- What you have to do
Among the lines below, which ones contain the word "computer"? Copy every such line.

Stored data
= = = =

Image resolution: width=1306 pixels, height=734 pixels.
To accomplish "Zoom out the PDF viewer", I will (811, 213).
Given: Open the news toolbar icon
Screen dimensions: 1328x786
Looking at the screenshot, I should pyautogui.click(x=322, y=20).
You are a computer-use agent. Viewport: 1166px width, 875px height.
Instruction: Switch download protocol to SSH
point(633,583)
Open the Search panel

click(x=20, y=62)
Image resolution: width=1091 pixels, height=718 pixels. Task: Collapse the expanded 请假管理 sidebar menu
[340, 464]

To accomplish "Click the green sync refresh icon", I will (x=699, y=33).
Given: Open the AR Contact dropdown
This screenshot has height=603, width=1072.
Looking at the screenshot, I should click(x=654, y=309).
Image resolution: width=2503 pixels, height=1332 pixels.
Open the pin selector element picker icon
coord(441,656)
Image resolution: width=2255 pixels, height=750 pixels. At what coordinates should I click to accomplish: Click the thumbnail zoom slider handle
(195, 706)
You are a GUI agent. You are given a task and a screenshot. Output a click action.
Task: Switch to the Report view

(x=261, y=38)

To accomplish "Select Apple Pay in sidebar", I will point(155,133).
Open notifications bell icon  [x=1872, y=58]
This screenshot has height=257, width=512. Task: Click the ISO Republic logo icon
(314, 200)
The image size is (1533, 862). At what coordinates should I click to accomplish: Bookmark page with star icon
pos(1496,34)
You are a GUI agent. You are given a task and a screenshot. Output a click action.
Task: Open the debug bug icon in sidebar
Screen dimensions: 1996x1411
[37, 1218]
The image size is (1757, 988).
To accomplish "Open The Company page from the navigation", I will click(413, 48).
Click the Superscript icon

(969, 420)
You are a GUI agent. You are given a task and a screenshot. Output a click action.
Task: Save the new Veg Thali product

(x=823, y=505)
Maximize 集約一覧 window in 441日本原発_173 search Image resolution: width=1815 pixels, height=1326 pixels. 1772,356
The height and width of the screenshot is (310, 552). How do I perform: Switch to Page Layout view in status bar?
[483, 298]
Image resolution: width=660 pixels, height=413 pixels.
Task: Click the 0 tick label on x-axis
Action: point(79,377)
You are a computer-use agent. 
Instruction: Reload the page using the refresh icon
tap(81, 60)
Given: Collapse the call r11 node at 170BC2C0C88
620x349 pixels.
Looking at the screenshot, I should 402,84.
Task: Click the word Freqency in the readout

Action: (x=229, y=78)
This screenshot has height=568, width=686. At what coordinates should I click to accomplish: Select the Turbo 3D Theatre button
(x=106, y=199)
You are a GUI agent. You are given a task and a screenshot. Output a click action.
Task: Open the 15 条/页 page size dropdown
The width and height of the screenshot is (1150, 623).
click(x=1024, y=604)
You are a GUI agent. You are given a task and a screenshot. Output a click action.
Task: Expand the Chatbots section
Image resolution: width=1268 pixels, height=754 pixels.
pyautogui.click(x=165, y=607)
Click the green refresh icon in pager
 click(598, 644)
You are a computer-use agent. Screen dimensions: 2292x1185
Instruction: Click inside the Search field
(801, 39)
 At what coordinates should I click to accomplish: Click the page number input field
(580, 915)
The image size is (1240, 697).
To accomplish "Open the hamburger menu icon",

= = = =

- Task result
You are a computer-use agent. Viewport: 1166px width, 875px height.
You are a computer-use agent. 
You are a computer-use agent. Screen dimensions: 2292x1185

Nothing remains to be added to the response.